**** Records for the task ****

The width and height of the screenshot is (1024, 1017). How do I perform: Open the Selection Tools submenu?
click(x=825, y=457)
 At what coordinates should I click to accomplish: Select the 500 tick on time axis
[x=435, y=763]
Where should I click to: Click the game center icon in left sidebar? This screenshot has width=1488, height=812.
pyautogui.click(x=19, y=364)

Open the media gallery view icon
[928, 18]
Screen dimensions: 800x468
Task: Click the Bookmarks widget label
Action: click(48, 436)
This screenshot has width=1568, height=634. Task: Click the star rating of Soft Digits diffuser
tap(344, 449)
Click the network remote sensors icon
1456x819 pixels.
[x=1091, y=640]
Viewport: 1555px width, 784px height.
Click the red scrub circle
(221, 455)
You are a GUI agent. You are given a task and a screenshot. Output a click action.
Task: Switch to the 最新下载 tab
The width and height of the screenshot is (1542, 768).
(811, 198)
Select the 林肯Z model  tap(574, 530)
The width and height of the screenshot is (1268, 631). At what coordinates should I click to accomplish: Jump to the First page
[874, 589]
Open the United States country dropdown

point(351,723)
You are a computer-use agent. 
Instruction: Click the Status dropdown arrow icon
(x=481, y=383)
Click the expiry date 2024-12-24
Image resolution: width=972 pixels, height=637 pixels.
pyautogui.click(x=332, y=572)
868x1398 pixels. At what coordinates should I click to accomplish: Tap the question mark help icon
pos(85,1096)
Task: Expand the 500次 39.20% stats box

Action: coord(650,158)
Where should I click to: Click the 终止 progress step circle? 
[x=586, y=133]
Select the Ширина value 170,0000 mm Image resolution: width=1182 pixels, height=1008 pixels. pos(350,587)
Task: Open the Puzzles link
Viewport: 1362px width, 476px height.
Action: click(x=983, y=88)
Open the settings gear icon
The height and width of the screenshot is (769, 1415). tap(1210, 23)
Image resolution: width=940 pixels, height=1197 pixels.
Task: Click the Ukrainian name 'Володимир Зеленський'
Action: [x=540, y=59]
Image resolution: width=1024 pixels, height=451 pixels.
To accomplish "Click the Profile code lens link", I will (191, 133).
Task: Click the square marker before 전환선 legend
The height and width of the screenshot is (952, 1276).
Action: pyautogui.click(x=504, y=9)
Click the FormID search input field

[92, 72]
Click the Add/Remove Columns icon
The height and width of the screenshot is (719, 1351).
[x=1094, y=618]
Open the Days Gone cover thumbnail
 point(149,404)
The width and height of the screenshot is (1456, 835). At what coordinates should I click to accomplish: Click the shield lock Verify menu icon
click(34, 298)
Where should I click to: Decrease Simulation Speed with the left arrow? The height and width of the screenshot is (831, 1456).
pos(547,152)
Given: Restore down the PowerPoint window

****

Goal: Find each line in the list above that contains the word "screenshot" and copy it in full. The match is case-sensitive.

Result below:
The width and height of the screenshot is (1024, 1017). How do I perform: Open the Selection Tools submenu?
Where should I click to: Click the game center icon in left sidebar? This screenshot has width=1488, height=812.
This screenshot has width=1568, height=634. Task: Click the star rating of Soft Digits diffuser
You are a GUI agent. You are given a task and a screenshot. Output a click action.
The width and height of the screenshot is (1542, 768).
The width and height of the screenshot is (1268, 631). At what coordinates should I click to accomplish: Jump to the First page
The height and width of the screenshot is (769, 1415). tap(1210, 23)
The height and width of the screenshot is (952, 1276).
The height and width of the screenshot is (719, 1351).
The width and height of the screenshot is (1456, 835). At what coordinates should I click to accomplish: Click the shield lock Verify menu icon
Where should I click to: Decrease Simulation Speed with the left arrow? The height and width of the screenshot is (831, 1456).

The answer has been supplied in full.